Please help metamoderate.
That's actually determined more by the USB cable you use. Thinner cables are gonna give you better color rendering. Of course if you work in black and white, it doesn't matter. Go ahead and use the cheap stuff. But with color, you don't want multipath blurring your color signals together. And this gets even more important as you shoot multiple frames per second.
And the same thing goes with your storage media. If you work in high resolution color, you need a RAID. That way, you can spread the put the color streams on different physical media to prevent color-bleed. This is even more critical with digital photography, just a one-bit bleed from one pixel to another can ruin a great photo.
So, by all means, get a cheap card if you are going analog black-and-white. But you get what you pay for if you are shooting high-res digital color.
I am not a crackpot.
I currently have two CFcards for my camera, a cheapie that came free with the camera & a SanDisk Ultra II. The SanDisk Ultra II was about twice the price of the cheapie memory, but it'll also write about twice as fast. The Extreme III, however, is what SanDisk are currently pushing as their fastest highest-tech card for your camera, and loads of people buy it. Check the table, however, and you'll see it's only a couple of percent faster in my camera... and at twice the price, of course.

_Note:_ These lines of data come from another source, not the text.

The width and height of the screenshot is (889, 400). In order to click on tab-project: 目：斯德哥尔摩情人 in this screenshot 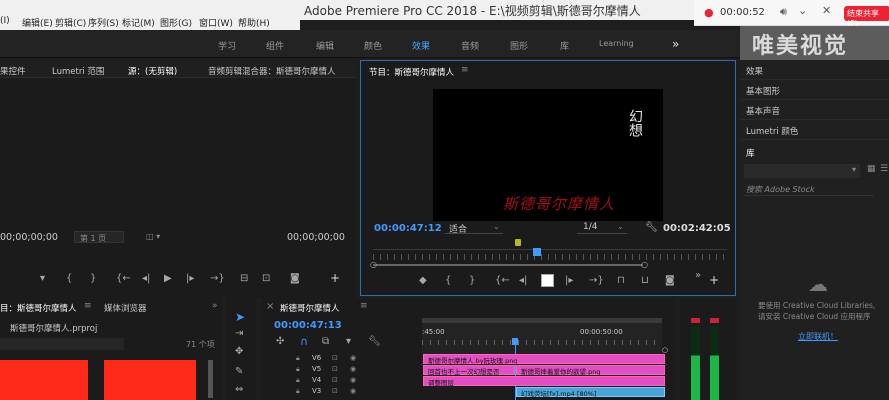, I will do `click(38, 308)`.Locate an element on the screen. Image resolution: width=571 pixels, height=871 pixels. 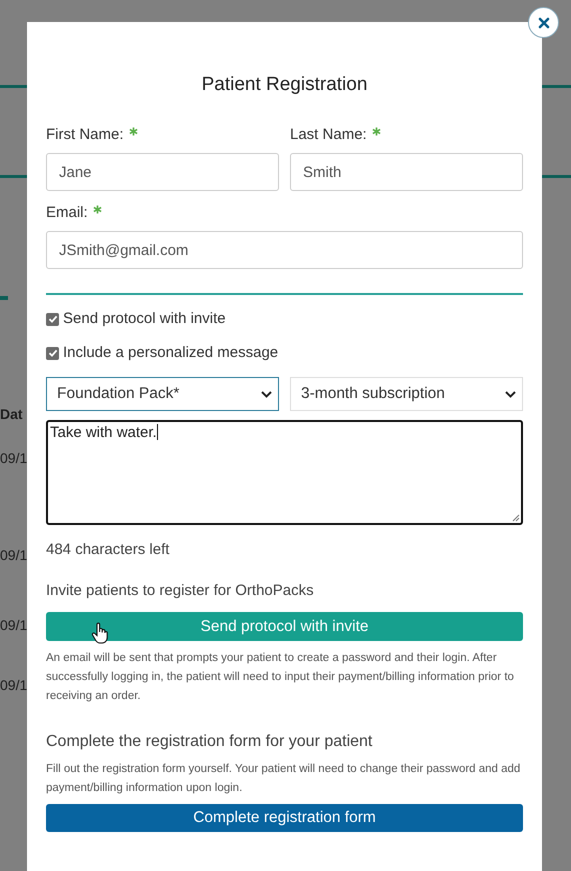
close-icon is located at coordinates (544, 22).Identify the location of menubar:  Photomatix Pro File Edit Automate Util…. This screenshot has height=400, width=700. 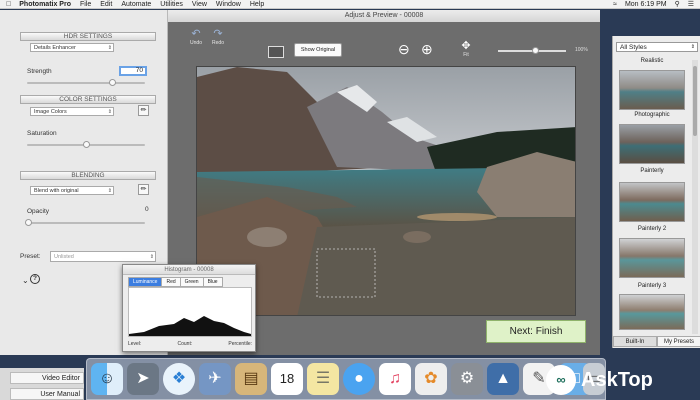
(350, 4).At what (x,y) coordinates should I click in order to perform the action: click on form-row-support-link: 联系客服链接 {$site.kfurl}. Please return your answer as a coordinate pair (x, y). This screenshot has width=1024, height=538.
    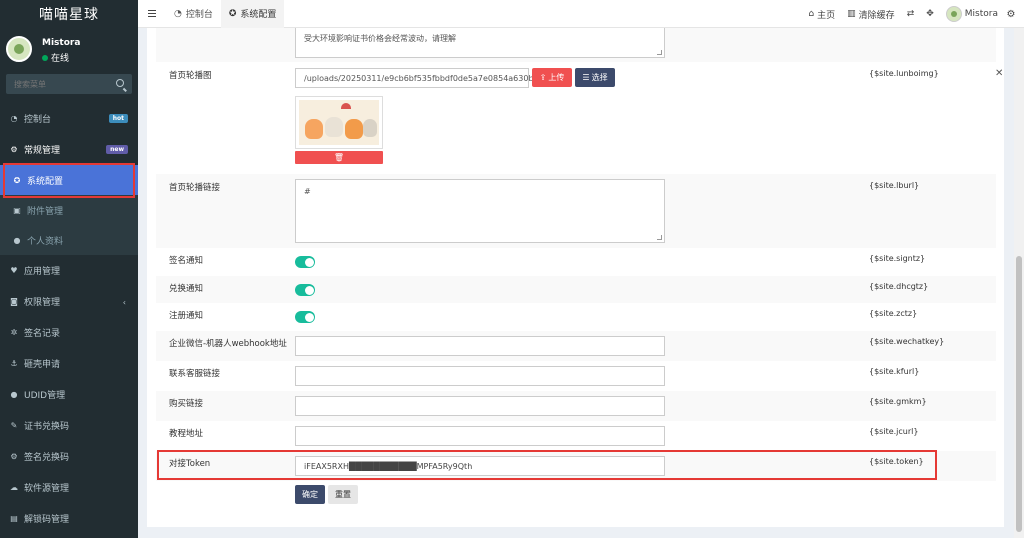
    Looking at the image, I should click on (576, 376).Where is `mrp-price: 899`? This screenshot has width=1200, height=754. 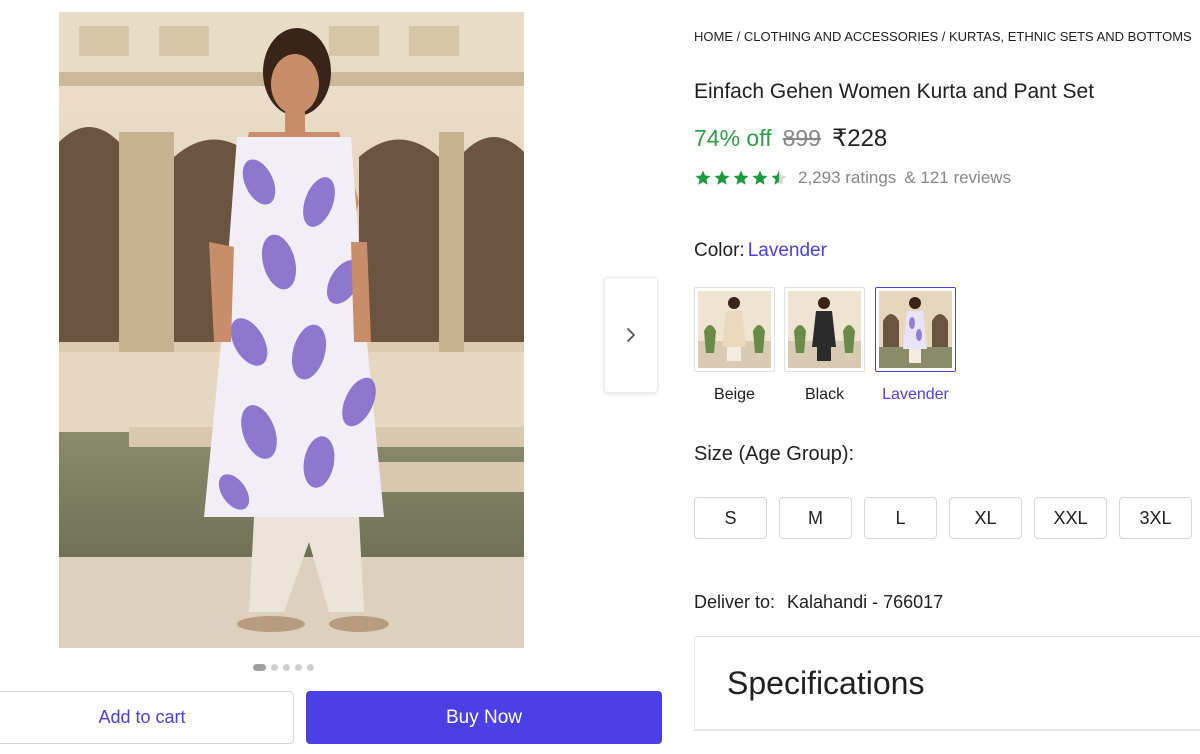
mrp-price: 899 is located at coordinates (802, 138).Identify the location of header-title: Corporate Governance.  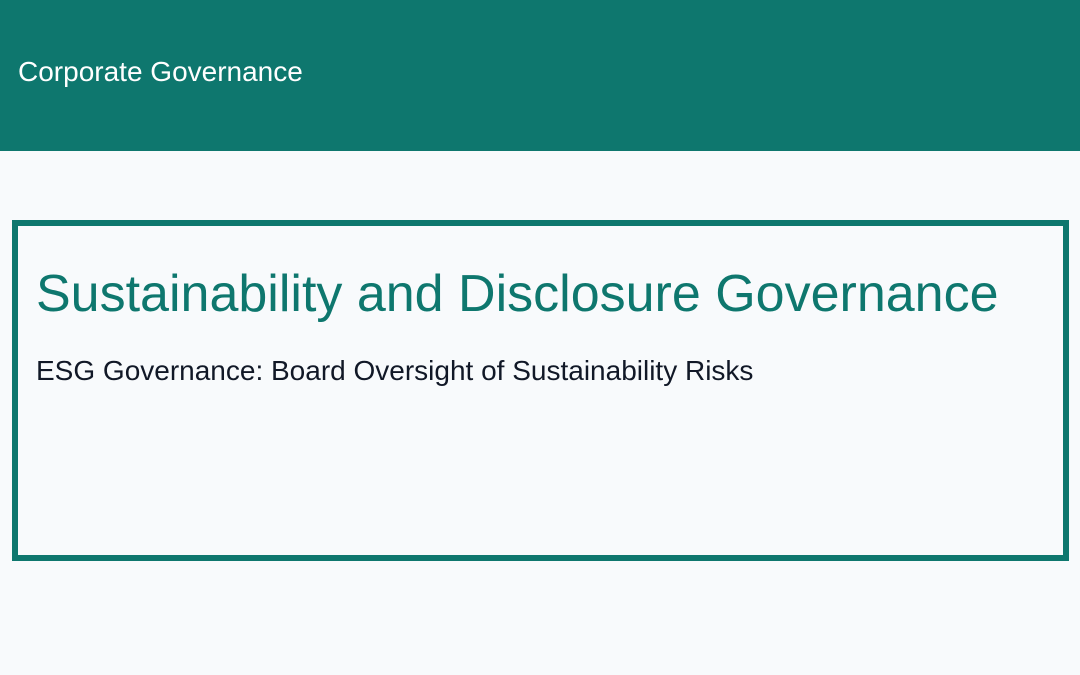
(160, 72).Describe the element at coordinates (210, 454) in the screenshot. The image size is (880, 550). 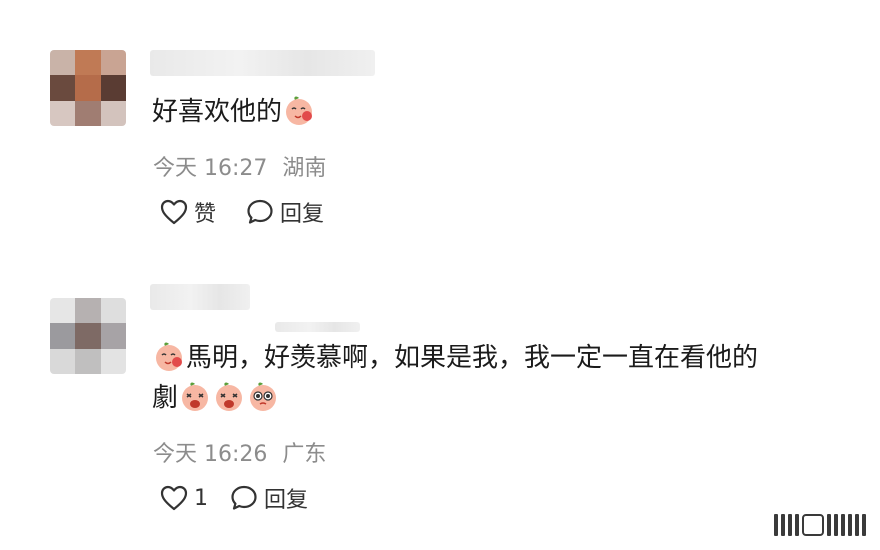
I see `comment-time: 今天 16:26` at that location.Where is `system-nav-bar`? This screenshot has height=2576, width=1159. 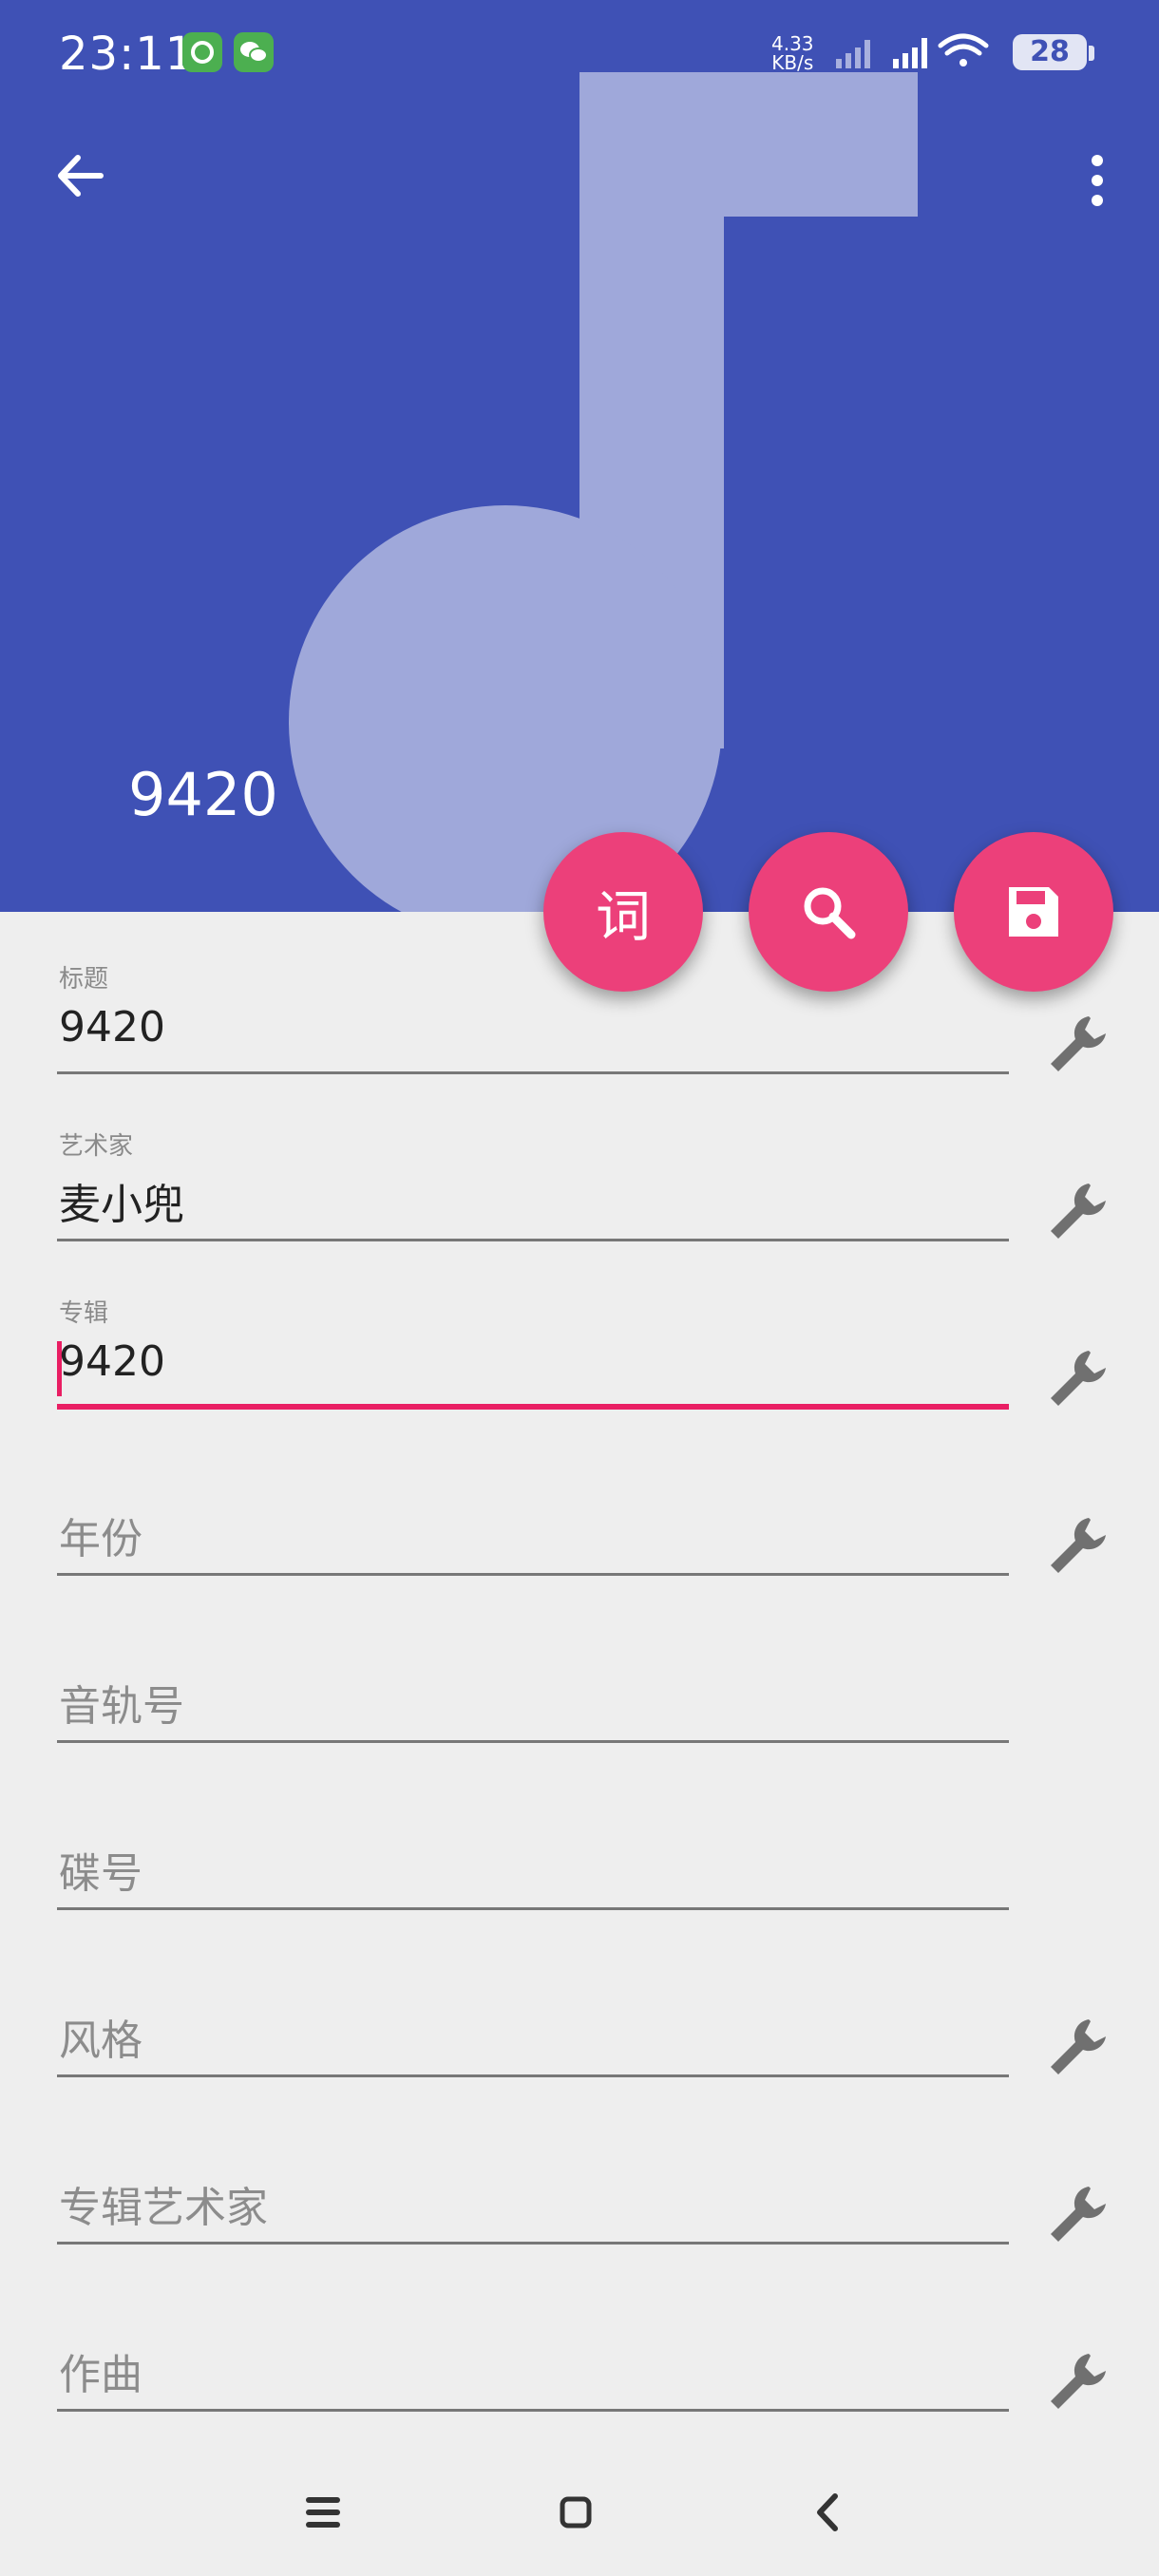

So this is why the Rob Galbraith tables are more useful than some 19-page review full of ads - you can just glance down the page & easily compare the brands that your supplier offers for a real-world comparison and see if they're worth the price.
Stroller.
Another (and I think better) comparison site is here and it has also compares different cameras in conjuction with different cards, which is fantastic if you have one of those cameras. Even if you don't, you can tell whether the card is fast.
Precisely. I was vaguely interested in the article - will a more expensive card improve the shooting speed on my camera? I wondered, or more precisely - would it reduce the delay between being able to take pictures?
Page 2 of the article: "many of our digital cameras have limited write speeds too, so the full potential of these so-called high-speed cards will be restricted.".
So nothing to see here, move along.
My maths may be off, but that means your car gets 25 mpg. When that answer appeared on my calculator, I literally laughed out loud. In the UK we'd refer to that as rubbish efficiency (trends for ludicrous urban SUV usage notwithstanding). 15 years ago I had an ancient piece of crap Morris Minor [wikipedia.org] that did 35+ mpg, ffs.
A UK Gallon & a US Gallon are different.
A UK Gallon is 1.2 * US Gallon.
You are getting 35 MPG(UK) is the same as 29 MPG(US).